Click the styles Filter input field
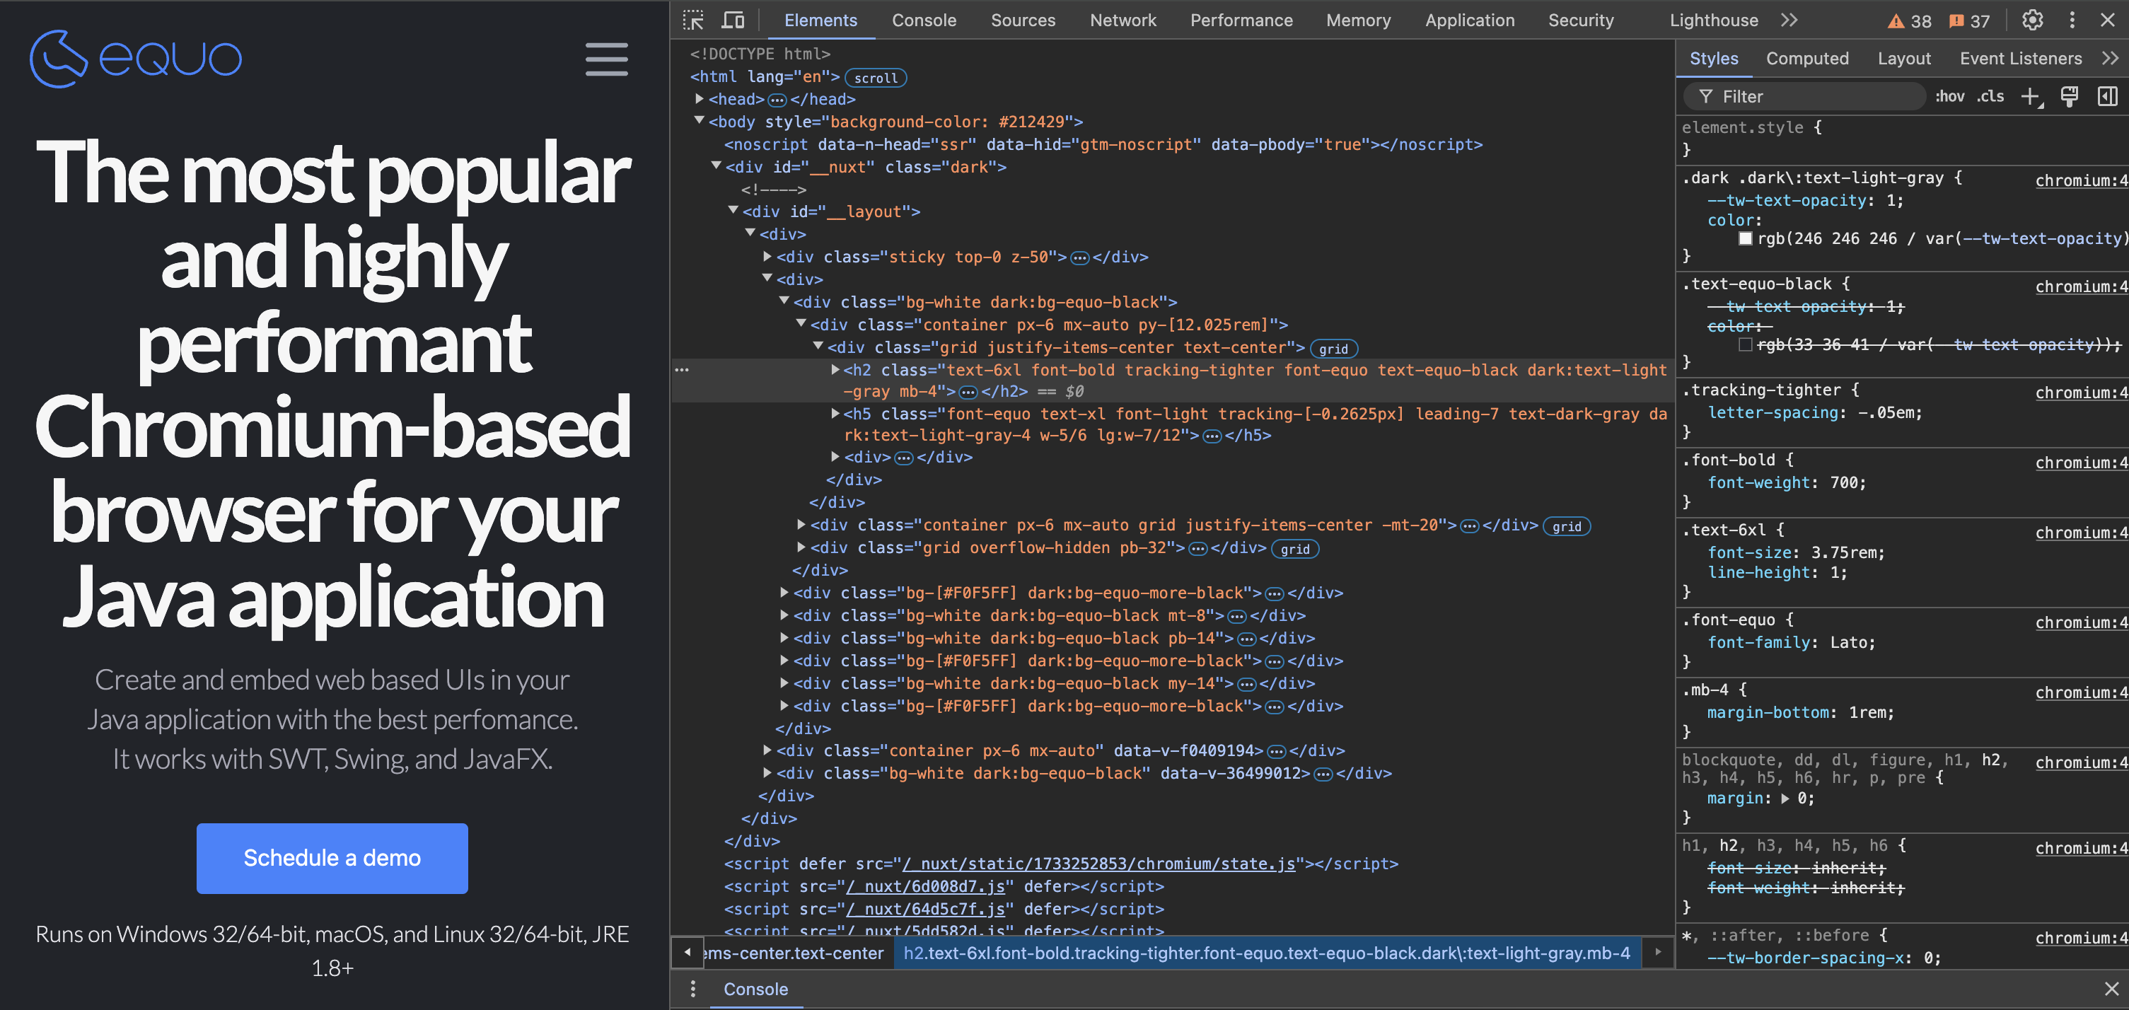This screenshot has height=1010, width=2129. [x=1802, y=96]
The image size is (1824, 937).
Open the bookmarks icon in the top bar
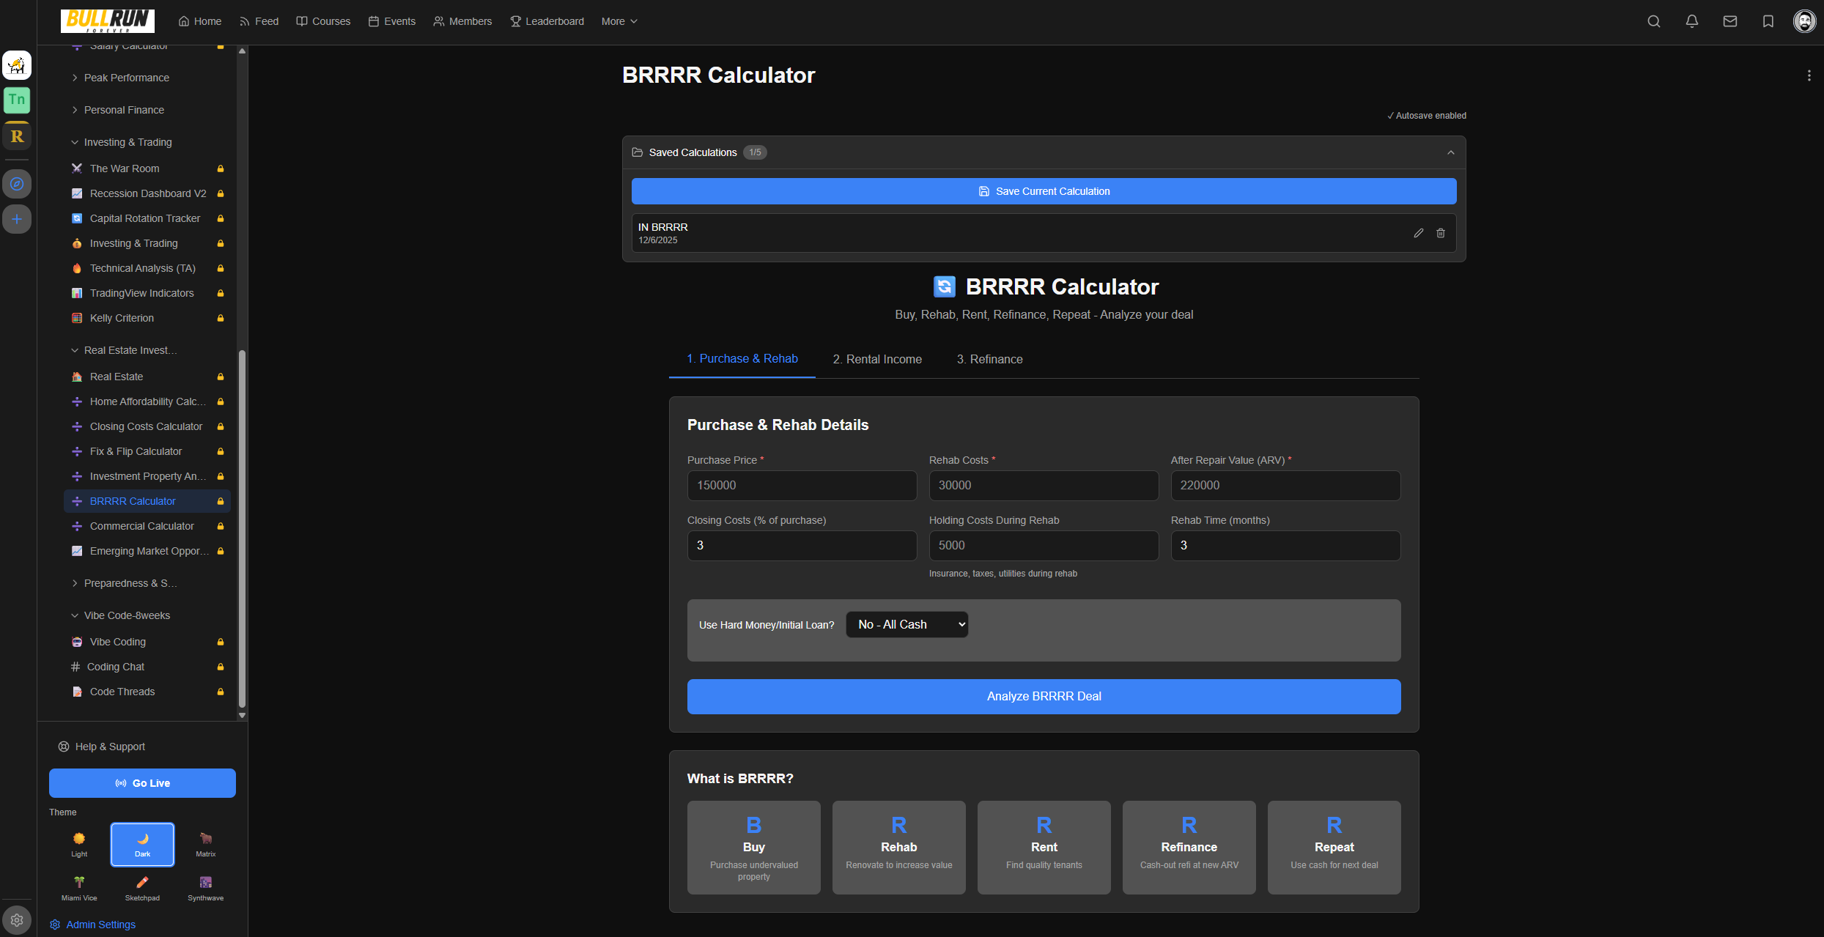1768,21
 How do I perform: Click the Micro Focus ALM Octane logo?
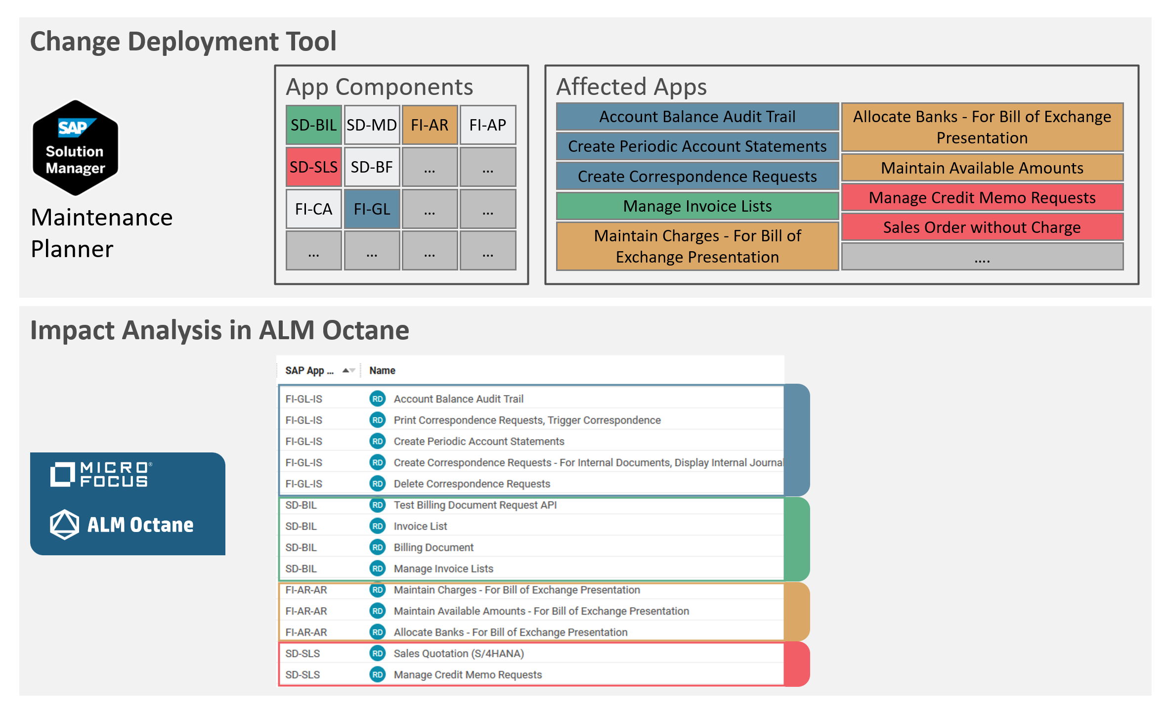tap(128, 503)

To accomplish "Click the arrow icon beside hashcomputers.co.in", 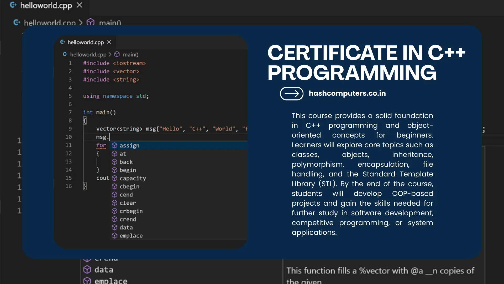I will [292, 94].
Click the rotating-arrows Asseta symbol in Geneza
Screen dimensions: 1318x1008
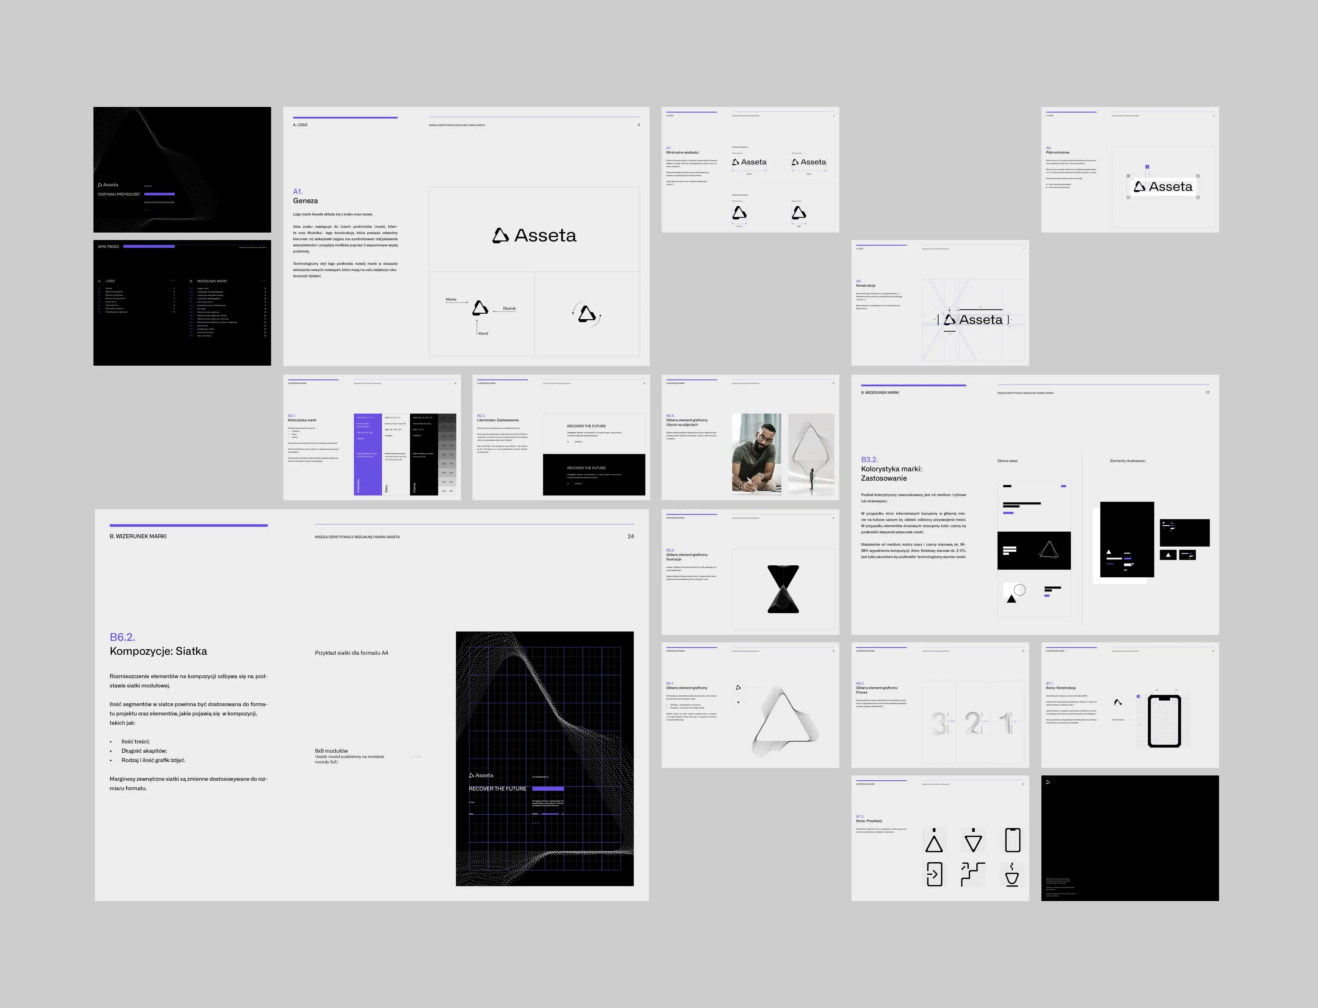coord(587,314)
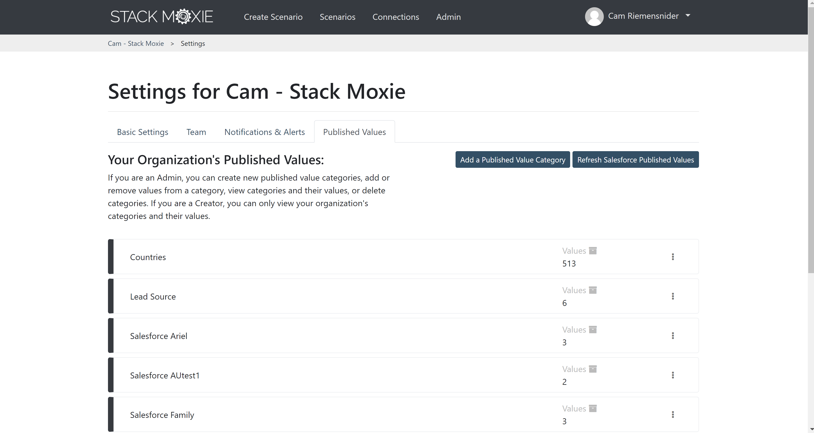The image size is (814, 433).
Task: Open the Cam - Stack Moxie breadcrumb link
Action: point(136,43)
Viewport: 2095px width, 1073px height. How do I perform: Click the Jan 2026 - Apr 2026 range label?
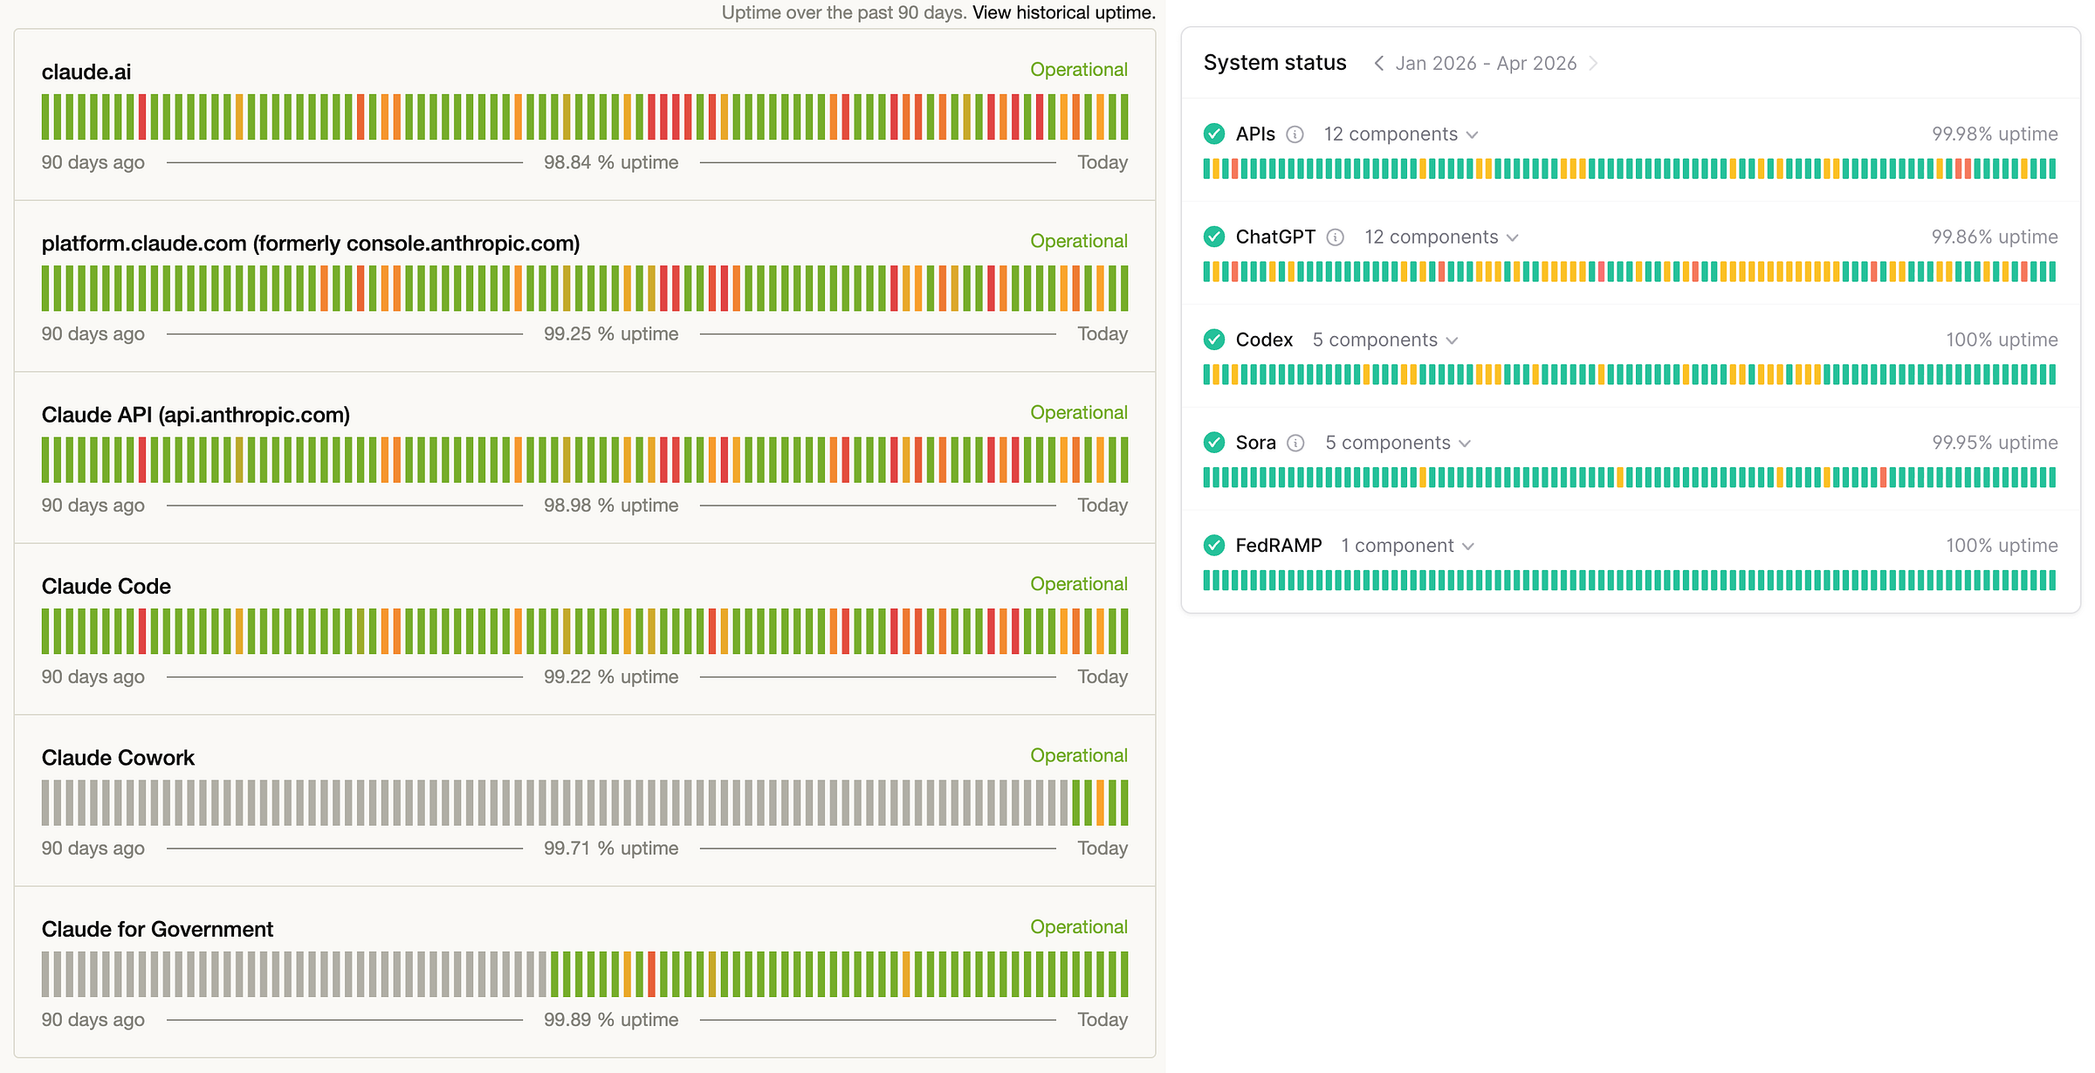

> **EXERCISE**: Please copy the lines exactly, beginning at the one containing "Screen dimensions: 1318x1008" and ending at the last line of the records above, both included, with the pictures left out.

> **SOLUTION**:
Screen dimensions: 1318x1008
coord(587,314)
The image size is (814, 433).
Task: Open the Cam - Stack Moxie breadcrumb link
Action: point(136,43)
Viewport: 2095px width, 1073px height. How do I perform: Click the Jan 2026 - Apr 2026 range label?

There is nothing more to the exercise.